I don’t pretend that these are exhaustive, but they should seed an 
interesting set of discussions:

     * Use of colons in element and attribute names without a matching 
enclosing declaration would be a recoverable error.

     * I see no reason to restrict extension elements to only having 
extension attributes.  In other words, attributes without a colon are 
fine on elements with a colon.

     * The notion of “enclosing element” is problematic in the face of 
adoption agency algorithms and the like.  The prudent thing to do is to 
define any case where reparenting would change the meaning of any 
element to be a (recoverable) error.  This would affect very few users 
or documents.  It would be a bitch to code in a conformance checker, but 
that’s not the spec’s writer’s concern.  :-)

     * HTML5 has rules for when to close matched and unmatched open 
elements, and this proposal doesn’t change that.

     * Empty element syntax (self closing tags with a trailing soludus) 
are popular enough to merit special consideration.  HTML5 allows such 
syntax for elements like br, but not for script.  Allowing arbitrary 
extension elements to be empty would address this perceived user need. 
But consider the case of an extension element in a head section of a 
HTML page.  Subsequent elements would be considered to be enclosed in 
that element by a non-namespace aware user agent.  A narrower change 
that would capture the majority of the usage would be to allow empty 
extension elements but only if the immediate parent was also an 
extension element.  This complicates the parsing state machine a bit, 
but I’ve never seen a case where a more complicated HTML state machine 
was successfully used as an argument against preserving backwards 
compatibility.

     * Attributes in HTML5 don’t require quotes around values, and this 
proposal doesn’t change that.

     * You might think that this proposal wouldn’t change how text nodes 
or comments were processed, but there is one case that merits 
consideration.  The default processing by existing user agents is to 
render text nodes even when they are enclosed in unknown markup.  In 
some cases, this may not be desirable.  The XML CDATA[] syntax is 
treated as a comment by HTML parsers, so this may be used to “cloak” 
such text regions.  For this to work, however, HTML5 compliant parsers 
would have to treat such constructs as text, but only when enclosed by 
an extension element.  Again, a more complicated parse state machine is 
necessary in order to preserve backwards compatibility and extensibility.


Implications
------------

     * Sturgeon’s law still applies.  90% of all namespaces are crap. 
This proposal doesn’t change that.  Put your faith in Darwin.  Something 
in the 10% of the 10% will knock your socks off.

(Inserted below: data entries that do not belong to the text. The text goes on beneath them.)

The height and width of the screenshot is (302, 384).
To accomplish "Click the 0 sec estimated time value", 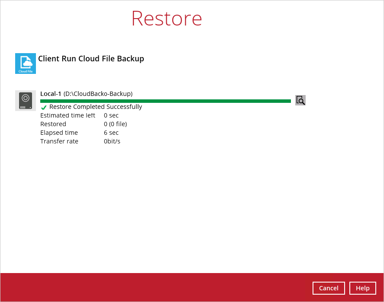I will [x=111, y=115].
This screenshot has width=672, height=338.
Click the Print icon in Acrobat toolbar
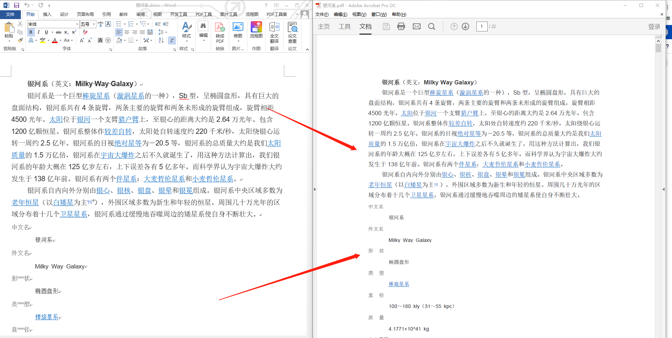click(401, 26)
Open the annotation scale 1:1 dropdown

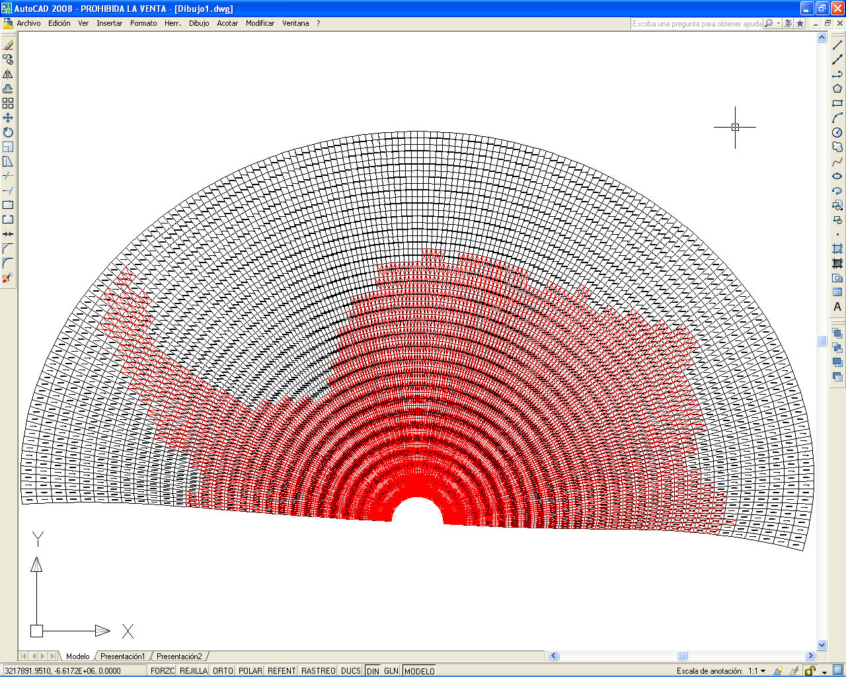pyautogui.click(x=763, y=670)
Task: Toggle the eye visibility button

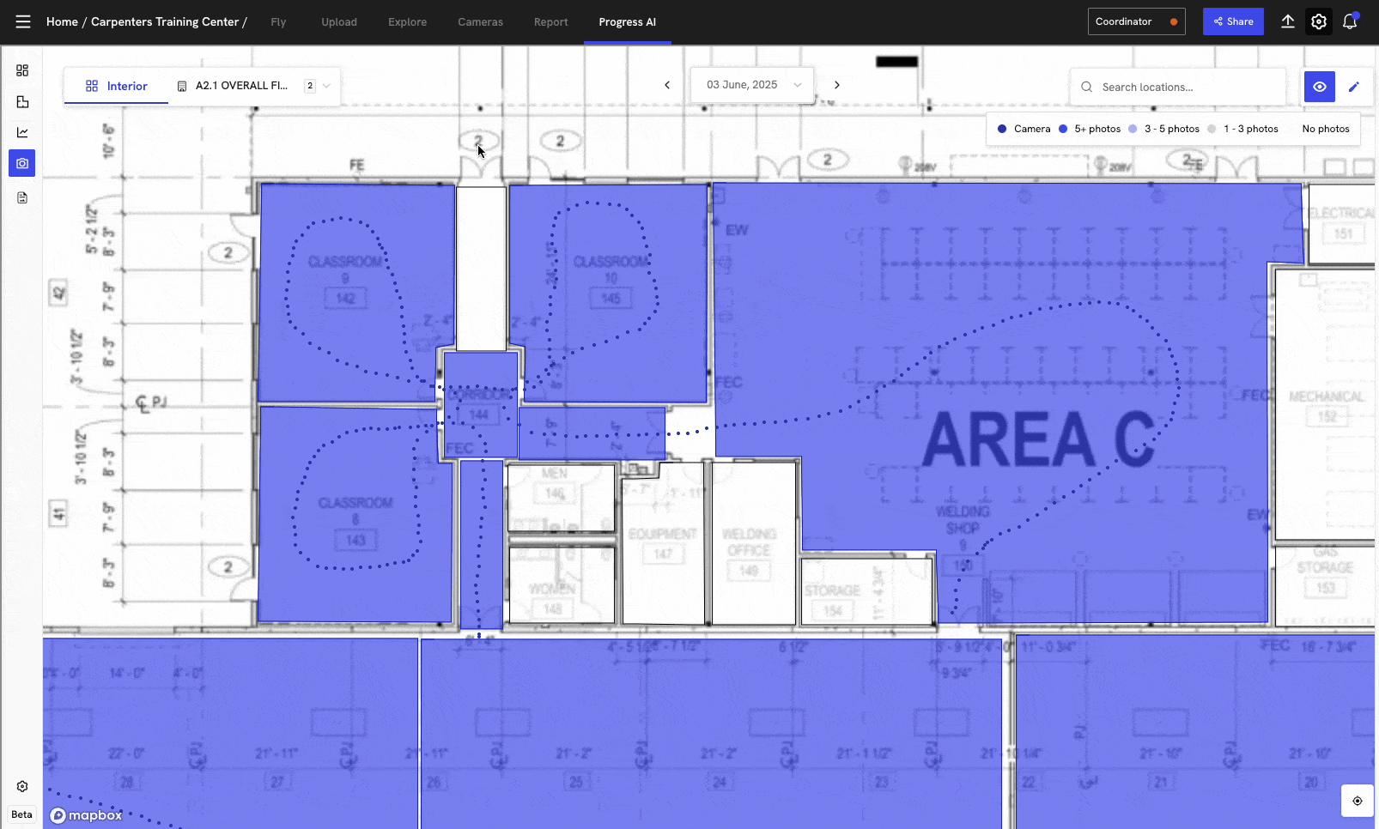Action: click(x=1319, y=87)
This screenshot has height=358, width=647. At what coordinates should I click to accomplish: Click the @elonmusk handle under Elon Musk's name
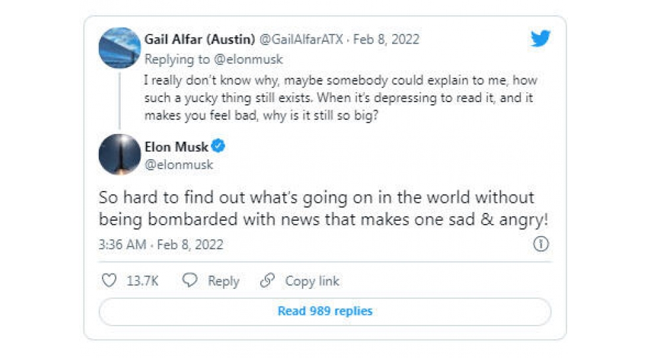coord(179,164)
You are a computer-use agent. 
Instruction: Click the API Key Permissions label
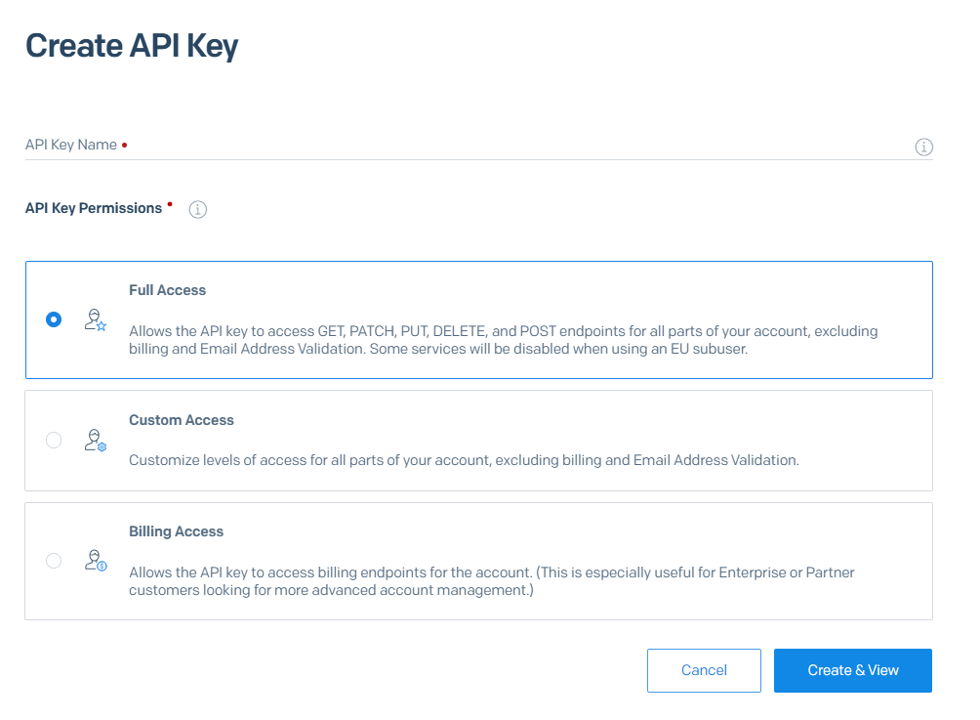(94, 208)
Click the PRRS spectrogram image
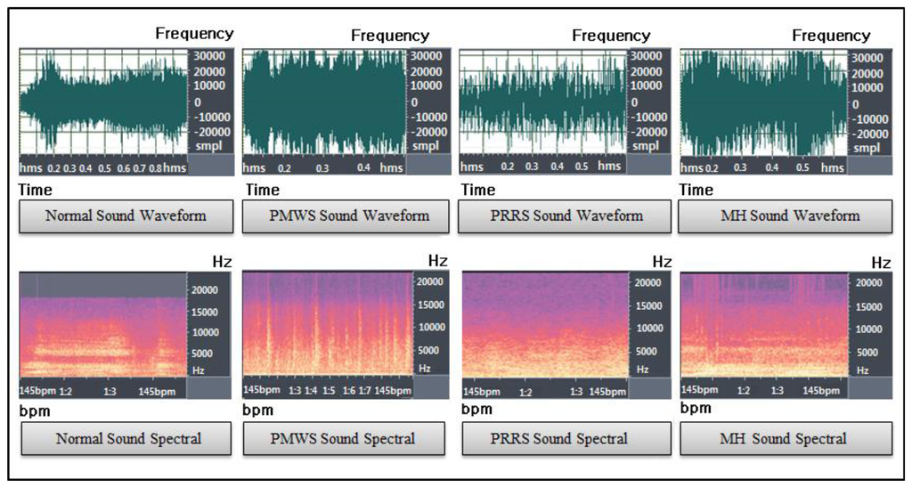Viewport: 912px width, 488px height. pyautogui.click(x=546, y=325)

     * My site uses SVG, but not in a way that conforms to this profile. 
  The intent of this proposal is not to make all XHTML pages 
automatically HTML5 compliant, as such would be possible.

     * This proposal does, however, increases the size of the profile of 
XHTML that can be reasonably handled by HTML5 parsers.  I or others 
could voluntarily chose to restrict ourselves to that profile, but are 
not compelled to do so.  In my case, a typical page would only increase 
in size by at most a few dozen bytes to conform.

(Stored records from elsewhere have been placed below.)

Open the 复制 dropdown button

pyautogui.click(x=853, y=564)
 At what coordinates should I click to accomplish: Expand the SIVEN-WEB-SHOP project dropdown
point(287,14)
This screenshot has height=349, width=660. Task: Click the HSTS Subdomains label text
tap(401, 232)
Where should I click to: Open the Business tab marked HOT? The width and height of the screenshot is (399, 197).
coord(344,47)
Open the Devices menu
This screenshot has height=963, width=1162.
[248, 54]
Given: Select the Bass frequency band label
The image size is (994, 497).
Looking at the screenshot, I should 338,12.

     * There has been occasional talk of grandfathering in the set of 
MathML elements.  While this proposal reduces the need for such an 
effort, it doesn’t preclude this from happening.

     * To make HTLM5 more robust, it may make sense to define a central 
registry of default prefixes.  This would likely be controversial, but 
would effectively address a common problem.  Such prefixes would, of 
course, be overridable in any document; the intent of this is to handle 
the case where somebody copy/pastes a document fragment without the 
enclosing namespace declaration.

     * Having the option to make extensions increases the flexibility of 
the workgroup.  Features with marginal use cases need not be in the 
core, they can be shunted off to a namespace.